Under this premise, that Putin is a sociopathic actuary with a goal to create a food superpower cartel, he will cluster bomb and firebomb every man, woman, child, pet dog, fainting goat and terrified zoo ape in Kiev in order to seize the farmlands of Ukraine and wreak financial havoc on the west. We may not accept it; most of us are still completely in the dark on the rationale, but Ukraine represents the line in the sand. If the global community does not stop Russia from acquiring Ukraine, we may never stop inflation and the world order will swing towards autocrats and away from democracy. Nuclear threats by Putin ring hollow; nobody will purchase radioactive wheat, it could not be given away and workers, even slaves, could not work on nuclear fallout fields in Ukraine. If Putin were to fire nuclear missiles at the west, the wheat market shrinks by the number of persons killed. The benefit of a cartel ends at that point. Russia has deliberately hoarded fertilizer since 2021 to simultaneously damage western output and boost output from Ukrainian and Russian farms. With the benefit of hindsight, that fertilizer export limit decision, told us, in spades, the end game of Putin
An economic analysis for the invasion of the Ukraine does not support engagement, on any level, using nuclear weapons; but a total conventional eradication of the entire Ukrainian population and the elimination of Ukraine as a formal country is possible, while still supporting the aims of Putin.
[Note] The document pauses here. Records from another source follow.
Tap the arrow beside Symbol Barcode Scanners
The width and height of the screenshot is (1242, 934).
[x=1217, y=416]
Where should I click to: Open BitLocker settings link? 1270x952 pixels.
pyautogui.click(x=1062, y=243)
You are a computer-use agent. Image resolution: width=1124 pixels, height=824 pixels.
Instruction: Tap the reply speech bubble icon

Russia could eventually import Chinese and Indian laborers to run the farms.
Those arguing against the direct military support of Ukraine by the west ask the same question ad nauseam: “why is the direct defense of Ukraine in OUR national interest?”
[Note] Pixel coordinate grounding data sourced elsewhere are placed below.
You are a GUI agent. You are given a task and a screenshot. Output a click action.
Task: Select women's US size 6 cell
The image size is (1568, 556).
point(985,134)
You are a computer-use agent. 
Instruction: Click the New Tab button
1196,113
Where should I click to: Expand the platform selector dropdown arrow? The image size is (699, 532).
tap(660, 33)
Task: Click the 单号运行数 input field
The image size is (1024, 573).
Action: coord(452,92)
Russia deliberately withheld wheat from Ukraine in the 1930’s, leading to the mass starvation event known as Holodomor. When Putin gains monopoly control of the global wheat market, he can, and likely will, do it again. Our sanctions, such as they are, have made him angrier, more vengeful. This is our national interest, putting food in our bellies and maintaining an ability to control inflation internally, using conventional fiscal and monetary policy tools. Our global policy wonks have wholly underestimated the importance of Ukraine, because nobody has ever bothered to model the creation of an OPEC style combine in food production. As a result of that oversight, we left THE key supply line completely unguarded and it has been seized.
Should my assessment even be partially correct, the EU, America, other NATO members, and practically any other democracy should clearly be doing more, to the point that a western full-scale military intervention seems a logical response in order to defeat the formation of an anti-democratic food cartel. Food security has historically proven to be worth fighting for, and perhaps, dying for.